Wanting to be an ecumenical organization, they reached out to other churches, including the Lebanon United Methodist Church, Greater Hartford United Church of Christ (Congregational), and St. Anthony Catholic Church in White River Junction. With a broader base of support, the group decided to “purchase the old farmhouse adjacent to the St. Paul’s Church property for $54,000.” A mortgage was taken out and an “angel” helped underwrite the down payment and early expenses.
The farmhouse was in tough shape. A May 1983 Valley News article describes it as having “no insulation. Its heating and wiring systems were disastrous. It was decorated with ancient Christmas tinsel and scrawny nailed-down carpets, and it was filthy. …Workdays were announced in the churches, and Episcopalians, Methodists, Catholics, [and] members of the United Church of Christ found themselves working together, steaming off four layers of wallpaper, putting in insulation, cleaning out truckloads of junk.”1
Then there was the family of feral cats that had taken up residence on the property that had to be lovingly coaxed and fed so they could be relocated. Overgrown trees were cut down; the wood sold to fund the purchase of supplies.

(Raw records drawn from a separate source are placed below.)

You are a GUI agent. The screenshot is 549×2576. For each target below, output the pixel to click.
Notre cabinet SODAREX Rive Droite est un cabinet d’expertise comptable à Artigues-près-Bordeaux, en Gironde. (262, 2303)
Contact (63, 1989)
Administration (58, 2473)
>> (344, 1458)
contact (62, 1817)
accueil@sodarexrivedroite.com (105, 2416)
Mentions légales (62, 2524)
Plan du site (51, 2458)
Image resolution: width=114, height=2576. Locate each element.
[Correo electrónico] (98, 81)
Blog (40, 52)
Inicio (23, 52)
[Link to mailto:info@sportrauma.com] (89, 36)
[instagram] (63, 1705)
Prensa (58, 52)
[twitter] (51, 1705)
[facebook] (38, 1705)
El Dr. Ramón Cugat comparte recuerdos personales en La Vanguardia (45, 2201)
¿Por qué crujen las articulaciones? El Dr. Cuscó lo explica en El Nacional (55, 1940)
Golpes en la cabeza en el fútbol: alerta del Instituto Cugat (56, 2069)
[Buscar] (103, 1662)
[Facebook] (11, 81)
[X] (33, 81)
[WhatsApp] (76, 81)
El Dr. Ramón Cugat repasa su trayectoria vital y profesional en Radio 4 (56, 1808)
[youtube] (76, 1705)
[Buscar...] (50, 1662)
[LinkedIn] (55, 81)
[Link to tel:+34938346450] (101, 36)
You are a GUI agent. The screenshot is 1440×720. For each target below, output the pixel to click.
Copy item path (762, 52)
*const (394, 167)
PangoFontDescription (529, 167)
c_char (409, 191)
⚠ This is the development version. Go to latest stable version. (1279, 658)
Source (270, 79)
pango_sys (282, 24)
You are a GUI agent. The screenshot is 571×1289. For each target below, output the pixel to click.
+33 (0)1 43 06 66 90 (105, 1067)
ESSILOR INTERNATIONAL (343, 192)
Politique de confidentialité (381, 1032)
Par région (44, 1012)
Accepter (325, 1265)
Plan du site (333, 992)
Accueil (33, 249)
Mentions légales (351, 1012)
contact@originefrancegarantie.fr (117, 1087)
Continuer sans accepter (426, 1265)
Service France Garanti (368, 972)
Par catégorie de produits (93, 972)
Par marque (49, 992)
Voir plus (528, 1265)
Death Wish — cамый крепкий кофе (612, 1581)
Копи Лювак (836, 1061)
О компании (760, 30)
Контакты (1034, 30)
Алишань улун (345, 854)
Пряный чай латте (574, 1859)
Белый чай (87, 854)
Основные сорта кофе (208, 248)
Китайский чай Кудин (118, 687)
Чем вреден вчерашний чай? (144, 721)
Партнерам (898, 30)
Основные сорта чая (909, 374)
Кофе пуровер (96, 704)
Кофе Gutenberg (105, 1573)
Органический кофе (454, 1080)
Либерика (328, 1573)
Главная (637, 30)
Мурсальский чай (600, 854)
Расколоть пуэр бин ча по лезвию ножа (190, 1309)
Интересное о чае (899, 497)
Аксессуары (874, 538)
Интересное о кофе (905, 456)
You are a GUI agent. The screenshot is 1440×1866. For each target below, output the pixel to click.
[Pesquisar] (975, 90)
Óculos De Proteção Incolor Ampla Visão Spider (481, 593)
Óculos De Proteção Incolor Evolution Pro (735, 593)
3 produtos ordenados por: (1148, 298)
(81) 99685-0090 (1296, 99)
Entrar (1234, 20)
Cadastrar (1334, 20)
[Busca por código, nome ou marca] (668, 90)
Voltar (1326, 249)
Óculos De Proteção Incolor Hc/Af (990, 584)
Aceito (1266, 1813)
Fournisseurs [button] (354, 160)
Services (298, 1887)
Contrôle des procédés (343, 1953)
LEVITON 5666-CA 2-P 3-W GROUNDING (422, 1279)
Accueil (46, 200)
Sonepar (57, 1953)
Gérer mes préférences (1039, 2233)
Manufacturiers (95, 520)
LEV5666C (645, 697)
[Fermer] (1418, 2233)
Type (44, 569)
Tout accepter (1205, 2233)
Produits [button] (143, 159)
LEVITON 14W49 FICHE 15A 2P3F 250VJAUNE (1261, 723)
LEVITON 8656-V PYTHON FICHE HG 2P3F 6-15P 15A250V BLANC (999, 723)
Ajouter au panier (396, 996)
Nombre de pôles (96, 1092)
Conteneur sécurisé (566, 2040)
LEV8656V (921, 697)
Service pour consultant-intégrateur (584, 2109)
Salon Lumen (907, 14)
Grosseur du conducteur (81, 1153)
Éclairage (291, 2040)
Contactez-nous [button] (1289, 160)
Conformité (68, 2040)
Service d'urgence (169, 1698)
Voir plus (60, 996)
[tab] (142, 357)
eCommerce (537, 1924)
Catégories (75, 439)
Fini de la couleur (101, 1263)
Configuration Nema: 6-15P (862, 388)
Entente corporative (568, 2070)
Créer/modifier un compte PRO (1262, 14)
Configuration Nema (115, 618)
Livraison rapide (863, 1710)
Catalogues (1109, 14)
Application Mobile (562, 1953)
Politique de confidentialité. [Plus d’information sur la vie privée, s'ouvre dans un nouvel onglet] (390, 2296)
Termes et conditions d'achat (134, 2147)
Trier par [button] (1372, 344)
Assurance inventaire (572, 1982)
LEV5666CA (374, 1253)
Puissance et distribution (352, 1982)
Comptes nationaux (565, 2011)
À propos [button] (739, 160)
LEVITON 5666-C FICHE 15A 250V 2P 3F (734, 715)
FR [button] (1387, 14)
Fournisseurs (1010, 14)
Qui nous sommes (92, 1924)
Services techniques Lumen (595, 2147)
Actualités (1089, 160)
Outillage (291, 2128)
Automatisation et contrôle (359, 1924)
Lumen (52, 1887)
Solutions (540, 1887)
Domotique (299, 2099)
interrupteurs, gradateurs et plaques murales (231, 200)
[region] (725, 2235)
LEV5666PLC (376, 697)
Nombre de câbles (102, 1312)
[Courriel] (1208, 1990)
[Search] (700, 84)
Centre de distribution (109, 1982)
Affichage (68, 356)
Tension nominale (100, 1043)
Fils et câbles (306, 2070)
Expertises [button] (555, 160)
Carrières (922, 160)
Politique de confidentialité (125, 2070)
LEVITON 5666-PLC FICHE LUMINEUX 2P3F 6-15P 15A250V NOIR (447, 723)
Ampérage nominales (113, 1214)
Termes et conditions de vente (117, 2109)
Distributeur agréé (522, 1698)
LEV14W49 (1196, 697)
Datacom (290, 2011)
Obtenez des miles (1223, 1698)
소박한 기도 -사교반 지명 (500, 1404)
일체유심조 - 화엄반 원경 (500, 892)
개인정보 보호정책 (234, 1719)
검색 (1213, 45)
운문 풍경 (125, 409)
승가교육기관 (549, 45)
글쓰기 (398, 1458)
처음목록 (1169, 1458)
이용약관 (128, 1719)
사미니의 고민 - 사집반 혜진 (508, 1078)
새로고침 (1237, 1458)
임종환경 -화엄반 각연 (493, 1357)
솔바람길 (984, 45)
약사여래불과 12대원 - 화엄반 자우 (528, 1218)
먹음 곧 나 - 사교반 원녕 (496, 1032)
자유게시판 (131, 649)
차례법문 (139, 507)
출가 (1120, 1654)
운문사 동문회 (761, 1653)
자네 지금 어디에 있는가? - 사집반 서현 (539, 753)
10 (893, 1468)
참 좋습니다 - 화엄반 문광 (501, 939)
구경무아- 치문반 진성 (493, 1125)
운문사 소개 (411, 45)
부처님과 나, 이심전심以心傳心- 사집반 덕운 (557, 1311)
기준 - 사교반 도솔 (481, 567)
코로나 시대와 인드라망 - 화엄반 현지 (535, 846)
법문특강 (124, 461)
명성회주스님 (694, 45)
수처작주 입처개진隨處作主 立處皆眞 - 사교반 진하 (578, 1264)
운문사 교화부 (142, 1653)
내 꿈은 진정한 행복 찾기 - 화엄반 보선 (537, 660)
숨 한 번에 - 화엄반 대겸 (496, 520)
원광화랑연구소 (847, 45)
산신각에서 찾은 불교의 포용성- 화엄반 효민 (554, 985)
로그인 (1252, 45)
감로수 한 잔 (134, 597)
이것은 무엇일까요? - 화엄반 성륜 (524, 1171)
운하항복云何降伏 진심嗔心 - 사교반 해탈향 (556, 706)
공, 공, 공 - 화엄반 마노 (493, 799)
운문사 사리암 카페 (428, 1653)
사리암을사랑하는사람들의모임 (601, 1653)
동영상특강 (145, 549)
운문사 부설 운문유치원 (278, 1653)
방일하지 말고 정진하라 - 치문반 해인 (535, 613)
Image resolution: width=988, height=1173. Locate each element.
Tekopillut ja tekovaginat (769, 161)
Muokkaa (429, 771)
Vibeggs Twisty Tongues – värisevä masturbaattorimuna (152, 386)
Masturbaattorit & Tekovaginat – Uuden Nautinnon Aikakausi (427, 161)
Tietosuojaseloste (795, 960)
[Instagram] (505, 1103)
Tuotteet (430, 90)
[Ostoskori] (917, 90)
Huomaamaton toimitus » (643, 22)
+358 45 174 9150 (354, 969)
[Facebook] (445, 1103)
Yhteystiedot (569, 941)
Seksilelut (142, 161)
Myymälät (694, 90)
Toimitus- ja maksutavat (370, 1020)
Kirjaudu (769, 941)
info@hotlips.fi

“I can’t believe we worked so well together,” Joan Williamson told the reporter. “We were all so different. It must have been the Lord holding us together.”
The Haven opened its doors to the first guests almost exactly a year after incorporating: December 15, 1981. Fittingly, for the ecumenical organization, the Haven’s first live-in host couple, Donna and Korty Church, welcomed a family of seven whose last name was Bishop.
1Donella Meadows. “The Haven: Dedication Made a Dream Happen.” Valley News, 14 May, 1983.